Many of my blog readers know that I have been looking for the right student ministry position for over a year now. It’s been a grueling, enlightening time.
Recently, though, conversations regarding my job have turned to my weight. Someone asked me if my weight was preventing me from getting a position…
The answer: absolutely. For someone who works with teenagers, I have the three deadly F-words right now. Fat. Forty. Fracture (in my resume).
Those last two – yeah. People confront me with those all the time. “Aren’t you too old to be doing youth ministry?” “When are you moving into a real pastorate?” “Why are you not currently working in a church?”
Rarely do folks have the gumption to question me outright about my weight. They’re content to ask those questions among their committees or within their own thought processes. “Can someone that fat keep up with the kids?” “He looks lazy.” You fill in the blanks. If you’re fat, you know what I’m talking about.
Let me just be frank about a few things:
a) Ask me about my weight. I’ll tell you how it hasn’t kept me from hiking in the Rockies, white water rafting with my students, staying up all night with families in need, or playing paintball with the staff.
b) Ask me about my weight. It doesn’t bother me to talk about it – and I would prefer straight shooters over surmisers any day. I can guarantee that I will always be honest and forthright. It’s a trait I admire about myself.
c) Ask me about my weight. I’ll hip you to my journey over the past few years to become a whole person – which matters more than the number I show on the scale. I have seen that decision show on the scale – slowly and surely. And I believe it will continue to do so. But making someone else feel comfortable with me because I’m fat is no longer as high a priority as making ME feel comfortable about me.
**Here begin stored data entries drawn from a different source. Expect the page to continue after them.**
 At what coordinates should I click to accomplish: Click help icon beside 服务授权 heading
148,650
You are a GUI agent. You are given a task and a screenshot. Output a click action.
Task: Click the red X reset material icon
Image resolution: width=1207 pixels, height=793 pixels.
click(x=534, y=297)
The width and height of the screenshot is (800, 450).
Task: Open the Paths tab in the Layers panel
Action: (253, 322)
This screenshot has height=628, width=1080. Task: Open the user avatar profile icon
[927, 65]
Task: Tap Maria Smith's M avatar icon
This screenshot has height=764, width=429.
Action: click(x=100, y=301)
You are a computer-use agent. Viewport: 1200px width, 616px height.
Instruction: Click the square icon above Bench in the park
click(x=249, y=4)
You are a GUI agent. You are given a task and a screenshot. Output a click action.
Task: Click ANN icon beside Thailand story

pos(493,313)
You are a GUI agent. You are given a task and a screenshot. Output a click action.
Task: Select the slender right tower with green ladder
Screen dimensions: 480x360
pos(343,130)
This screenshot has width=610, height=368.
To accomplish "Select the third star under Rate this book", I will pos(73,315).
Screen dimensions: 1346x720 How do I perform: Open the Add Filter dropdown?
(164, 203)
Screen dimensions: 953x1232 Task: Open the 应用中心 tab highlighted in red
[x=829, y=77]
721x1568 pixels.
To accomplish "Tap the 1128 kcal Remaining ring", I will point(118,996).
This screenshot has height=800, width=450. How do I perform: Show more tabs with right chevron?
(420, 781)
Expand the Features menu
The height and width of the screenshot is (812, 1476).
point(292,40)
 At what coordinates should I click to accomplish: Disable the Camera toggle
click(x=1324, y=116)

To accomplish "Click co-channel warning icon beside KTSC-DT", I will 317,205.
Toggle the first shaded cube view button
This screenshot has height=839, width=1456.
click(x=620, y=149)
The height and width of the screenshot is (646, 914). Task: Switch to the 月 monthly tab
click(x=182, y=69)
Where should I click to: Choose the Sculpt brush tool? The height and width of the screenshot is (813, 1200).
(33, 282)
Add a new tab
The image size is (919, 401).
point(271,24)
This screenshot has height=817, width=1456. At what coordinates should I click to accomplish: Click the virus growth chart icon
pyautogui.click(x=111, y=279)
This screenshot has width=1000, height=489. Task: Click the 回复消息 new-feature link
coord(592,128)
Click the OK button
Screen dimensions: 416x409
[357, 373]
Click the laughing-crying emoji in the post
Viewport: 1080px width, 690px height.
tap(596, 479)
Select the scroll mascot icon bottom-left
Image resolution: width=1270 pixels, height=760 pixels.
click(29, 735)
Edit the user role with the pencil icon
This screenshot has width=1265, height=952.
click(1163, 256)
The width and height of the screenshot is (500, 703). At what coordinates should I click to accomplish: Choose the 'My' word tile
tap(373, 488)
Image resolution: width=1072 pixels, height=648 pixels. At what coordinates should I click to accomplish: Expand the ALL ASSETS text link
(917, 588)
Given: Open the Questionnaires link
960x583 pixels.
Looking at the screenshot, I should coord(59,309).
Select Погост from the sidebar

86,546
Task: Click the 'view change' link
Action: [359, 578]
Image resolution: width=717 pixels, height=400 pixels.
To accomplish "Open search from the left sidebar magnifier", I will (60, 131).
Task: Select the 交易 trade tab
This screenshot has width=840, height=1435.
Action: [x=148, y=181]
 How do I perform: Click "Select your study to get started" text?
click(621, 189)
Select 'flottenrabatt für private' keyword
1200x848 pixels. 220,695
Not long ago, I had a dear friend ask: “Darren, if a church told you ‘lose 75 pounds by Christmas and we’ll hire you’, would you do it?”
My response: “Not a chance. If a church cannot see WHO I am beyond how I look – they don’t deserve the excellence, character, and authenticity that I bring to the table. I wouldn’t want a church who felt like that was a necessary caveat.”
I am a fat, over forty, fractured resume youth pastor….a really, really good one. There are deeper qualities about all of us…look for them.